::: Selected text :::

# Extracting Real-World Information: Named Entity Recognition
So far, we have analysed text by looking at individual words or overall themes. __Named Entity Regcognition__ is different. It's a task focused on extracting specific, named 'entities' from text. Think of it like a textual detective looking for clues:
- PERSON: Peoples names
- ORG: Organisation, companies, institutions
- GPE: Geopolitical Entities (Countries, Cities, States)
- DATE: Dates and time periods

To do this, we will introduce a new library: spaCY. While NTLK is great toolkit for learning and research, spaCY is designed for high-performance, production-level NLP. 

## Setup: Installing and Loading spaCY

In [None]:
# Install the spaCy library
!pip install spacy

# Download the small English language model
!python -m spacy download en_core_web_sm

# Import spaCy and our usual pandas
import spacy
import pandas as pd

# Load the spaCy model. The 'nlp' object is our gateway to all of spaCy's power.
nlp = spacy.load("en_core_web_sm")

# Load our BBC dataset
url = 'https://storage.googleapis.com/dataset-uploader/bbc/bbc-text.csv'
bbc_df = pd.read_csv(url)

print("Setup complete. spaCy is ready.")

## Processing Text and Accessing Entities
Using spaCY is simple. You pass a string of text to the nlp object, and it returns a processed Doc object. The Doc object contains a huge amount of information, including the named entities. 

In [None]:
# Get the text of the first article in the 'politics' category
politics_article = bbc_df[bbc_df['category'] == 'politics']['text'].iloc[0]

# Process the text with the nlp object
doc = nlp(politics_article)

# The entities are stored in the 'ents' attribute of the doc
# Let's loop through them and print the entity text and its label
print("Entities found in the article:")

::: Raw data :::

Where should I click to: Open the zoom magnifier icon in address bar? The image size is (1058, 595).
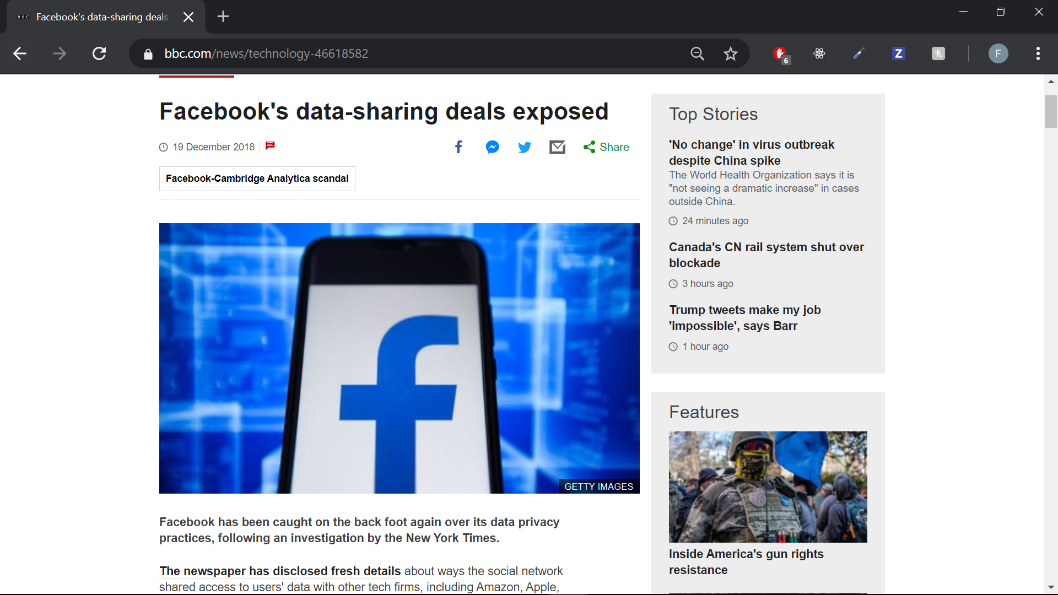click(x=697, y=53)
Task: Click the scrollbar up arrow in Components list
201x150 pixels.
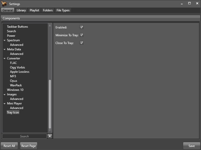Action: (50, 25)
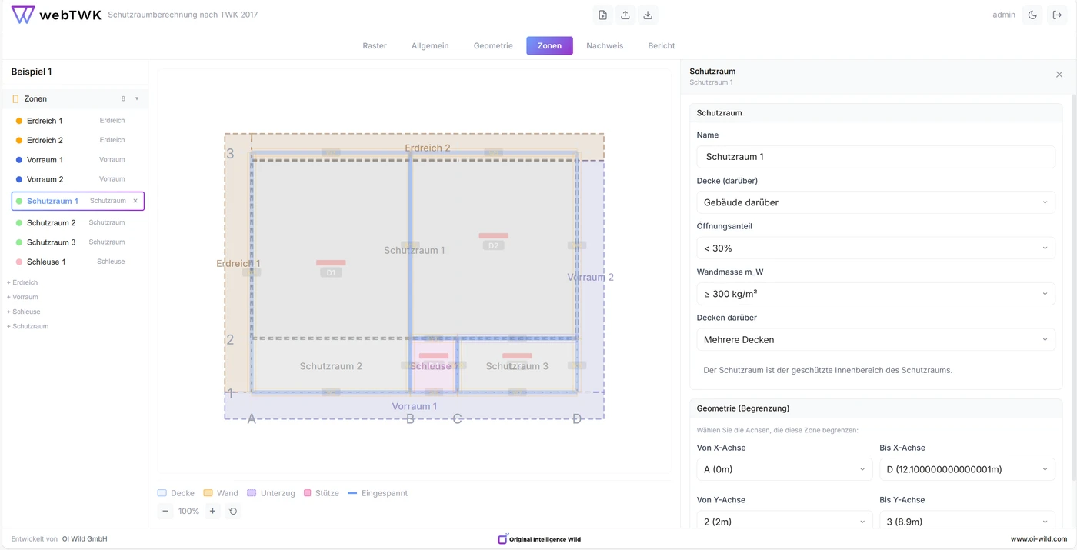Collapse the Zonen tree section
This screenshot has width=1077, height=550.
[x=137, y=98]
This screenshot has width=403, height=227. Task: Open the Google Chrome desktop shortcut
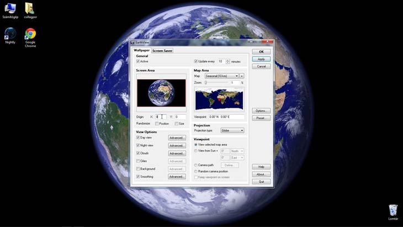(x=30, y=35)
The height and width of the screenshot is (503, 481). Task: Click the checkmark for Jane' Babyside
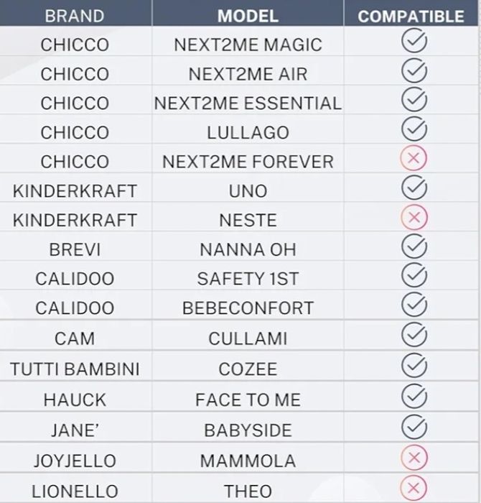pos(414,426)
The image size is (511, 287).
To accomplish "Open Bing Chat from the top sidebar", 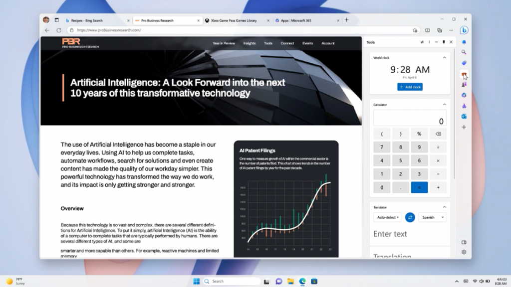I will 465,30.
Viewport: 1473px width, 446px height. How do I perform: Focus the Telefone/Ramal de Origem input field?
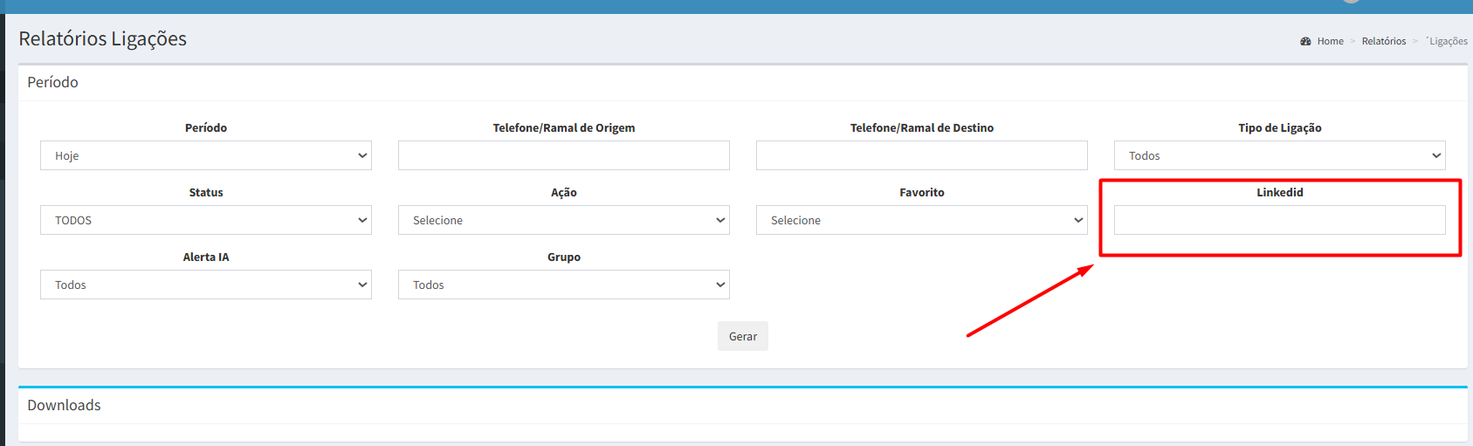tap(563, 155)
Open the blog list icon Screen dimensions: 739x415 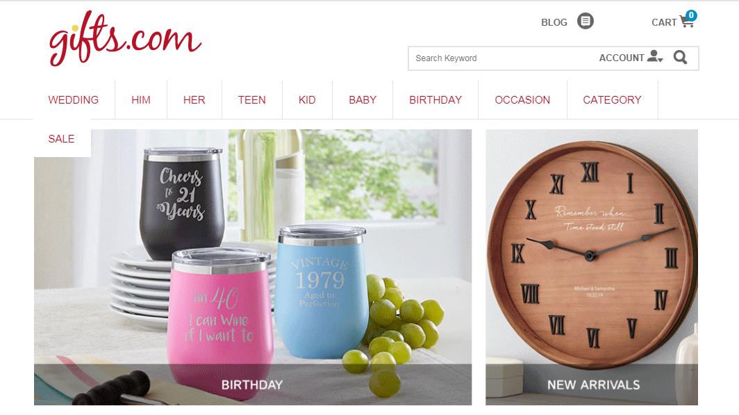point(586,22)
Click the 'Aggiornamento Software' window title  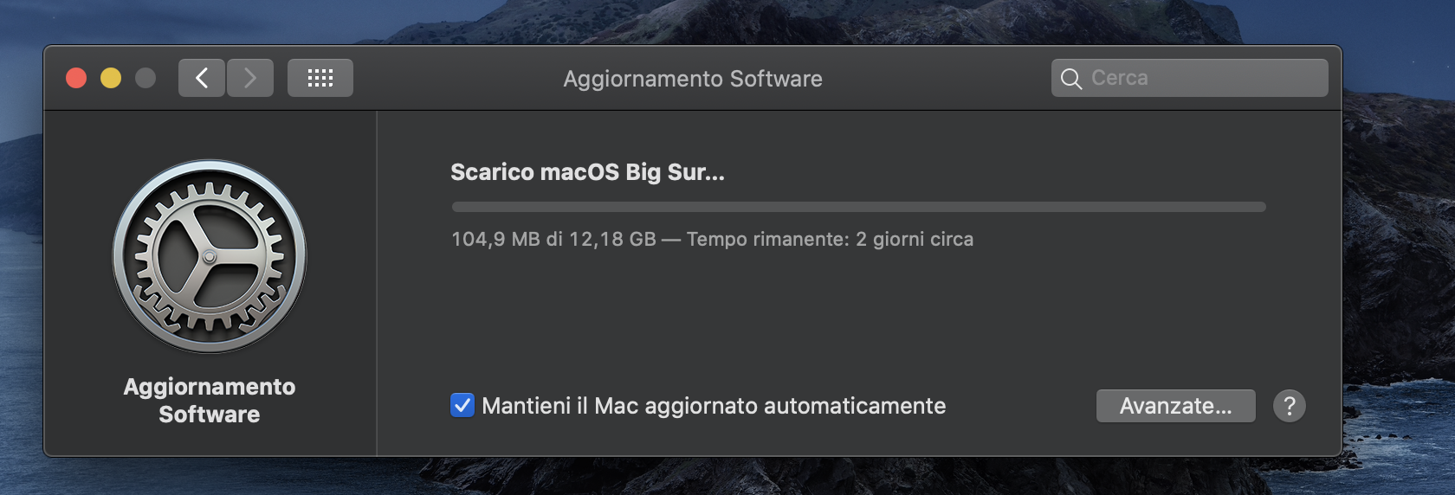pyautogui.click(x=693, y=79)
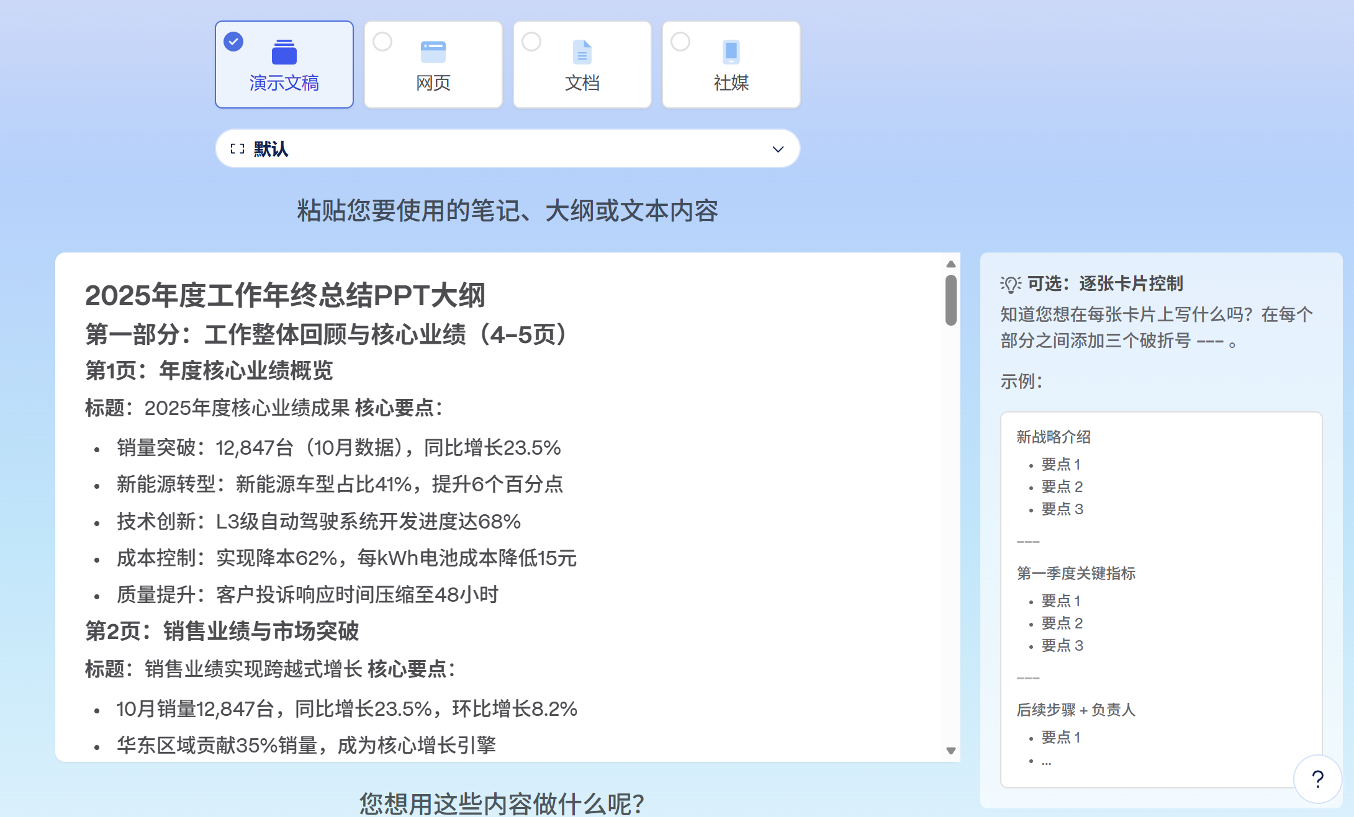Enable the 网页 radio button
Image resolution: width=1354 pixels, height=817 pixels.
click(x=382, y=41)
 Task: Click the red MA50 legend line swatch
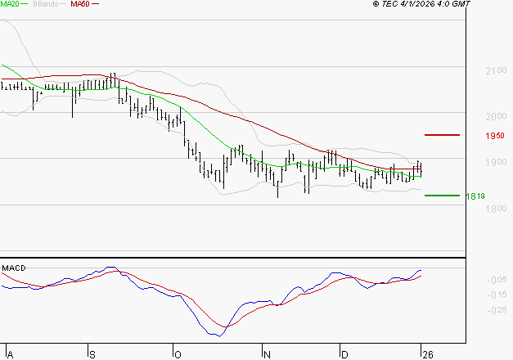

:::

# Required tasks
- 1) Reproduce the part of the named entity recognition tutorial starting at "- DATE: Dates" and ending at "high-performance, production-level NLP.".
- 2) Pick out every line in the entries that contains the string "width".

# Replies
- 1)
- DATE: Dates and time periods

To do this, we will introduce a new library: spaCY. While NTLK is great toolkit for learning and research, spaCY is designed for high-performance, production-level NLP.

- 2)
This screenshot has width=1077, height=550.
This screenshot has width=403, height=227. Task: Open the Google Chrome desktop shortcut
The height and width of the screenshot is (503, 481). Task: Click the checkmark for Jane' Babyside
Viewport: 1473px width, 446px height. How do I perform: Focus the Telefone/Ramal de Origem input field?
Image resolution: width=1354 pixels, height=817 pixels.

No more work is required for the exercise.